Hanno troppa paura che una tregua serva solo per favorire gli ucraini?
Il ministro della Difesa belga, Theo Francken, in una recente intervista ha affermato candidamente che il cessate il fuoco permetterebbe alle truppe della NATO di schierarsi in quantità ragguardevole in territorio ucraino, e questo i russi non lo accetteranno mai.
Si parla intanto di un possibile e imminente scambio di mille prigionieri (una parte del quale già attuato). Non può essere letto come un segnale di buona volontà?
Se si analizza chi sono i prigionieri, da una parte e dall’altra, possiamo credere tranquillamente che i russi abbiano mille prigionieri ucraini da scambiare. Il problema è che, tra le persone che gli ucraini vorrebbero liberare, ci sono pochissimi soldati: negli ultimi tempi hanno subito l’iniziativa russa e non hanno fatto prigionieri.
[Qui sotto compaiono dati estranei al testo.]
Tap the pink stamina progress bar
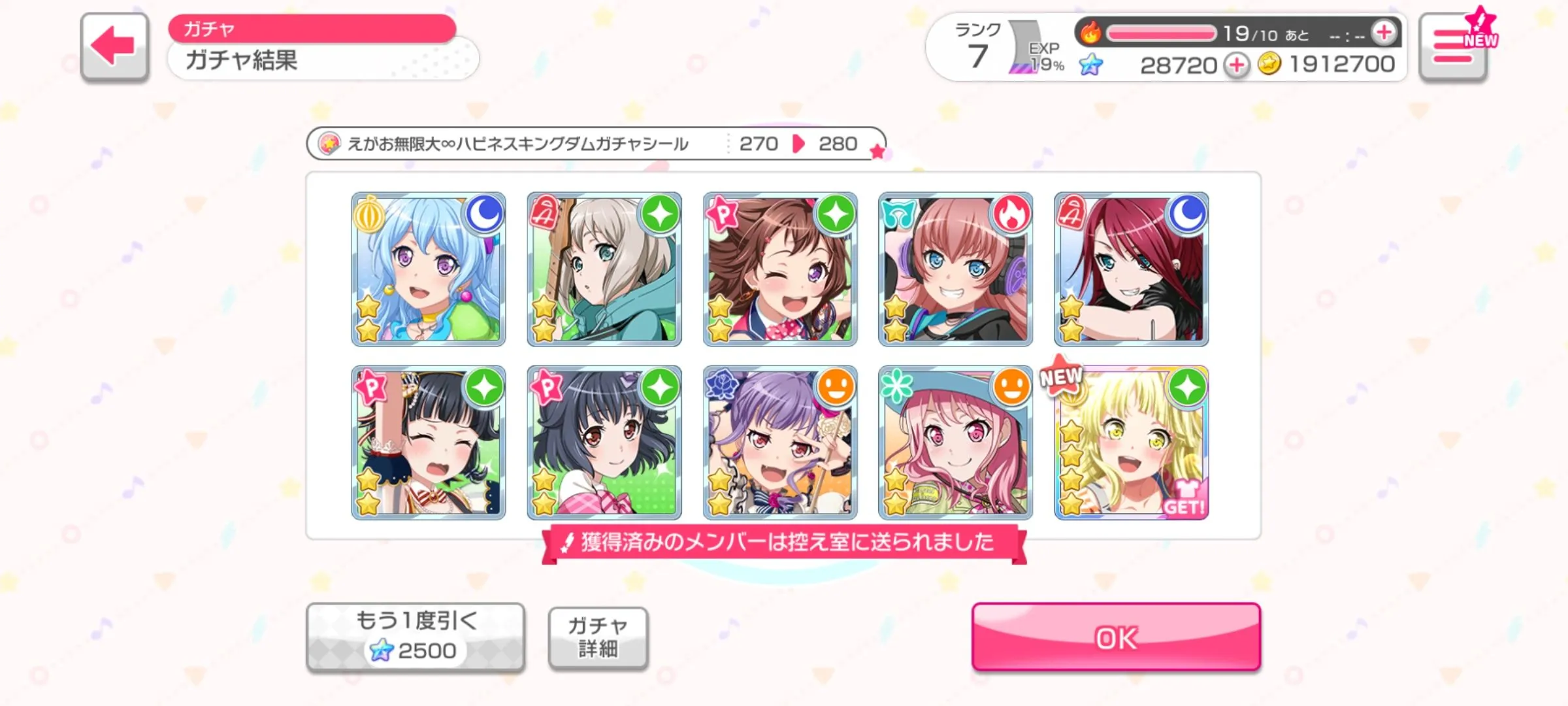The height and width of the screenshot is (706, 1568). click(1161, 33)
Per arrivare a mille, hanno considerato anche i dissidenti filorussi e personale civile presente a vario titolo, persone che sono state arrestate e inserite nell’elenco.
Il cardinale Zuppi ha dichiarato in queste ultime ore che l’Europa deve dimostrare la capacità di chiudere i conflitti. Intanto, però, il commissario UE alla Difesa, Kubilius, ha dichiarato al Guardian che i 150 miliardi di euro del piano SAFE per il riarmo potrebbero essere utilizzati per appalti congiunti con l’Ucraina.
Il ministro delle Finanze ucraino, Serhiy Marchenko, ha dichiarato che i Paesi europei dovrebbero assicurare il riarmo dell’Ucraina e il mantenimento della sicurezza nel Paese. Per i russi, Kiev dovrebbe avere mezzi militari limitatissimi, ma gli ucraini continuano a pensare di riarmarsi. La von der Leyen ha detto che l’Europa deve rendere l’Ucraina un porcospino d’acciaio, naturalmente a spese dei Paesi che fanno capo a Bruxelles. Se si mettono d’accordo, sostiene Marchenko, per loro si tratta di una piccola percentuale di PIL. Tanto più se la possono inserire nel famoso 3-5% di PIL per le spese militari che hanno deciso di assicurare alla NATO. Magari comprando armi americane. Le dichiarazioni di Kubilius vogliono far vedere che la UE è pronta, ma in realtà difficilmente potrà sostenere uno sforzo del genere. Siamo di fronte a dilettanti allo sbaraglio.
Le trattative, in conclusione, a che punto sono?
Siamo in un momento in cui i negoziati sono in un vicolo cieco e, dal punto di vista militare, una parte, quella russa, è preponderante. A breve non credo che ci si debba aspettare qualcosa dalle trattative.